** TRECHO CITADO **
⁂

Artes/cultura
18/07/2014 às 09:38•8 min de leitura
É praticamente impossível encontrar alguém que tenha um aparelho de televisão ou um computador e nunca tenha ouvido falar do conflito entre Israel e Palestina – até aqui no Mega Curioso já abordamos a questão. Dessa forma, quase todo mundo sabe que o negócio é sério, já vem se desenrolando há muitos anos e deu origem a muito ódio vindo de ambos os lados.
No entanto, também é possível que algumas pessoas menos preocupadas com conflitos internacionais sintam que não estão por dentro dos acontecimentos e motivos da guerra. Por que motivo Israel começou a invadir o território palestino em Gaza na última semana, após 10 dias de ataques aéreos que mataram ao menos 235 pessoas, muitas delas civis? Por que o grupo militante Hamas está lançando foguetes contra vizinhanças civis em Israel?
Obviamente, a questão não é nem um pouco simples, já que cada um dos lados possui uma versão completamente diferente da história, de forma que qualquer resumo pode soar tendencioso. Ainda assim, o Mega Curioso explicou recentemente em um artigo um pouco da história por trás da disputa e como as coisas chegaram ao que são hoje, que você pode ler clicando aqui.
A seguir, trazemos respostas básicas para algumas das perguntas mais essenciais e complexas do conflito Israel-Palestina. Vale ressaltar, é claro, que este não se trata de um guia definitivo nem de uma verdade absoluta sobre esse complicado tema, mas certamente é um ponto de partida para quem quiser se aprofundar mais.
Embora a disputa tenha muitos pontos relacionados a assuntos religiosos, o fato é que os motivos do conflito não têm relação com crenças, mas sim com a simples questão de a quem pertence qual território e como eles são controlados. Na prática, porém, o negócio envolve assuntos mais espinhosos, como o posicionamento das confusas e disputadas fronteiras e a dúvida se os refugiados palestinos poderão retornar às suas casas em Israel e vice-versa.
Como se essa disputa territorial não fosse o bastante, o conflito de décadas criou outro problema que se sobrepôs a ele: o gerenciamento da complicada coexistência de israelenses e palestinos, com Israel colocando os palestinos sob um sufocante controle militar ao mesmo tempo em que os grupos militantes da Palestina aterrorizam os israelenses.

⁂

** MATERIAL **
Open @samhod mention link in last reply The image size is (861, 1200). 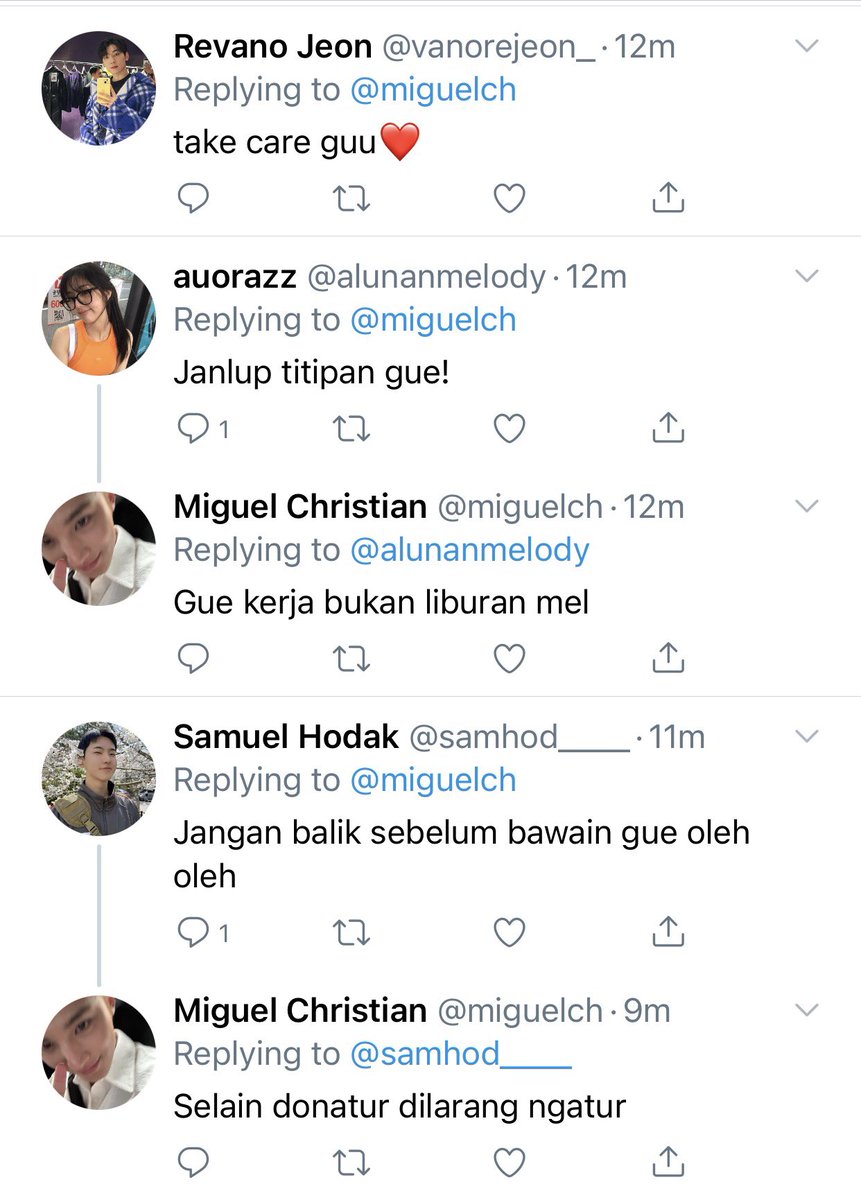461,1054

⁂

** TAREFAS A REALIZAR **
• 1. Cite do texto sobre o conflito Israel-Palestina o trecho que vai de "Embora a disputa" a "Israel e vice-versa.".
• 2. No texto sobre o conflito Israel-Palestina, reescreva em forma de lista o parágrafo que começa com "Embora a disputa tenha muitos pontos", preservando os fatos principais.

** RESPOSTAS POR TAREFA **
• 1.
Embora a disputa tenha muitos pontos relacionados a assuntos religiosos, o fato é que os motivos do conflito não têm relação com crenças, mas sim com a simples questão de a quem pertence qual território e como eles são controlados. Na prática, porém, o negócio envolve assuntos mais espinhosos, como o posicionamento das confusas e disputadas fronteiras e a dúvida se os refugiados palestinos poderão retornar às suas casas em Israel e vice-versa.

• 2.
- A disputa tem muitos pontos ligados a assuntos religiosos, mas seus motivos não têm relação com crenças.
- A questão central é a quem pertence cada território e como ele é controlado.
- Na prática, envolve temas mais espinhosos:
  - a posição das fronteiras, confusas e disputadas;
  - a dúvida sobre se os refugiados palestinos poderão retornar às suas casas em Israel, e vice-versa.